Rosja zamierzała zostać światowym liderem w produkcji skroplonego gazu ziemnego, jednak unijne sankcje nałożone po inwazji tego kraju na Ukrainę storpedowały te plany - pisze norweski portal Barents Observer.
Piąty pakiet sankcji UE nałożonych na Rosję uderzy w przemysł energetyczny tego kraju. Jednym z punktów objętych restrykcjami jest zakaz eksportu towarów, takich jak zaawansowane półprzewodniki, wysokiej klasy elektronika i oprogramowanie, ale też wymienniki ciepła, kluczowy element instalacji LNG. Zakaz eksportu mógłby docelowo objąć również turbiny i inne kluczowe urządzenia potrzebne w projektach LNG.
"Dwie największe rosyjskie firmy gazowe, Novatek i Gazprom, są w pełni uzależnione od zachodniej technologii i bez wymienników ciepła i innego sprzętu produkowanego za granicą nie dadzą sobie rady"
Novatek stosuje technologię niemieckiej firmy Linde w swoim wielkim projekcie Arktyczny LNG 2, rozwijanym obecnie na wschodnich brzegach Zatoki Obskiej przy Półwyspie Jamalskim. Zbudowany tam zakład skraplania gazu ma mieć trzy linie produkcyjne o mocy skraplania 6,6 mln ton LNG rocznie każda.
Zgodnie z unijnymi przepisami sankcje obejmują również sprzęt już zakontraktowany i opłacony.
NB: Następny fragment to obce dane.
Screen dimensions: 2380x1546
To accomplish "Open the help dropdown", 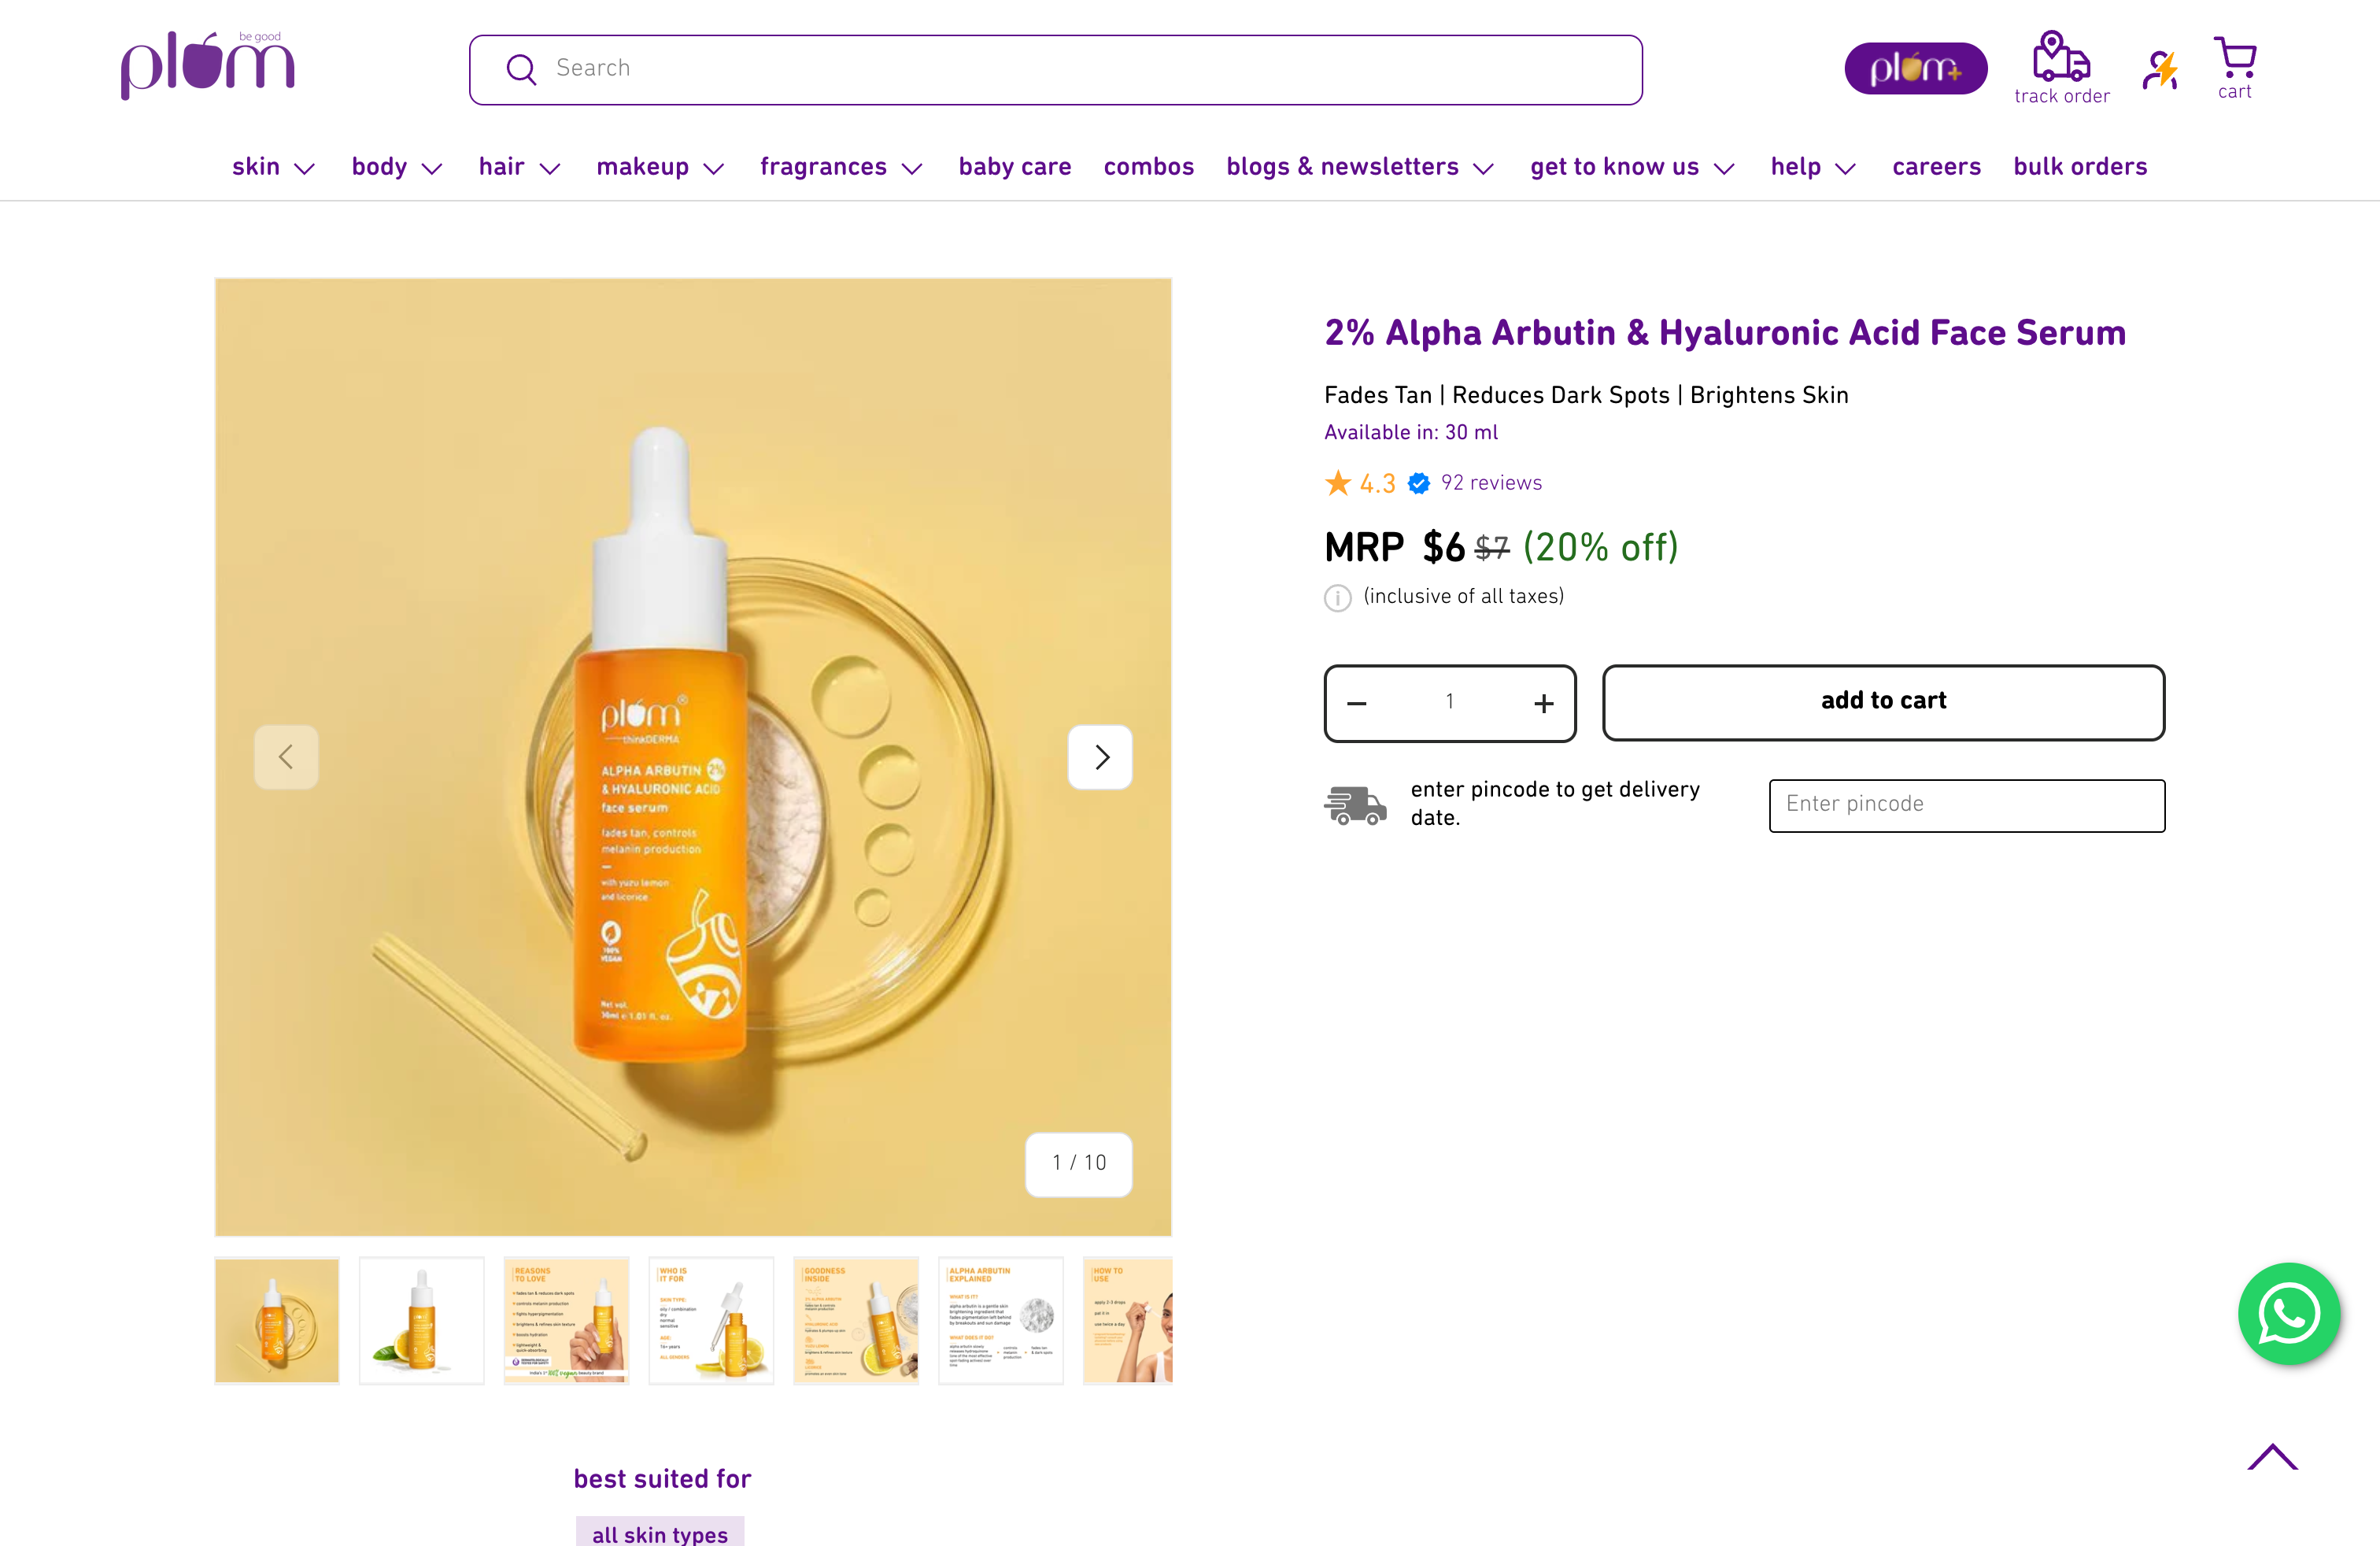I will click(1812, 167).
Zachodni producenci będą musieli wysyłać towary zakontraktowane przed 26 lutego do Rosji nie później niż 27 maja - informuje gazeta "Kommiersant".
Rosja podjęła próby rozwoju rodzimej technologii, jednak technologia Arctic Cascade Novatek nie odniosła sukcesu, a firma na początku 2022 roku ogłosiła, że wszystkie przyszłe projekty będą budowane z wykorzystaniem zachodniej technologii - przypomina Barents Observer.
Novatek niedługo ukończy pierwszą część Arktyczny LNG 2, który miał dostarczyć 19,8 mln ton LNG na rynki światowe. Według dyrektora generalnego francuskiego koncernu Total, Patricka Pouyanne, pierwsza z trzech platform jest ukończona w 95 procentach.
Total posiada 10 proc. udziałów w Arktyczny LNG 2 i 20 proc. udziałów w zakładzie gazu skroplonego na Półwyspie Jamalskim Jamał LNG.
Druga platforma jest ukończona w 40 proc., natomiast budowa trzeciej jeszcze się nie rozpoczęła - podał "Kommiersant".
Platformy budowane są w Stoczni Kolskiej pod Murmańskiem i zostaną odholowane do zakładu produkcyjnego na Półwyspie Gydańskim nad Zatoka Obską w 2023 roku.
Rosyjskie plany dla przemysłu LNG zakładały dotychczas, że do 2035 roku kraj ten ma stać się największym światowym producentem z co najmniej 140 mln ton rocznie, z czego w Arktyce ma być produkowanych łącznie 91 mln ton.
Po 8 kwietnia, czyli dacie wejścia w życie ostatniego pakietu sankcji UE, Novatek nie będzie w stanie ukończyć drugiej i trzeciej platformy Arktycznego LNG 2. Ostatecznie może też mieć kłopoty z pozyskiwaniem potrzebnych części zamiennych do Jamał LNG, projektu, który został uruchomiony pod koniec 2017 roku.
Sankcje mogą uderzyć także w Stocznię Kolską pod Murmańskiem, gdzie buduje się grawitacyjne platformy wiertnicze (GBS). Wpłyną również na budowę tankowców klasy lodowej w ramach projektu Arktyczny LNG 2.
Niemiecka firma Linde w oświadczeniu zamieszczonym na swojej stronie poinformowała, że w związku z inwazją Rosji na Ukrainę zawiesza rozwój swojej działalności w Rosji i "dąży do jej ograniczenia poprzez zaprzestanie dostaw dla niektórych klientów i zbycie aktywów przemysłowych w celu zmniejszenia swojej obecności w tym kraju".
Wstrzymanie projektów LNG oznacza, że Rosja nie będzie w stanie zrealizować swoich celów dotyczących Północnej Drogi Morskiej, czyli najkrótszego szlaku żeglugowego łączącego europejską część Rosji z Syberią - ocenia Barents Observer. Zgodnie ze strategią arktyczną tego kraju do 2035 r. na trasie miało być przewożonych łącznie 130 mln ton towarów rocznie, a do 2024 r. wielkość ta miała wynosić co najmniej 80 mln ton.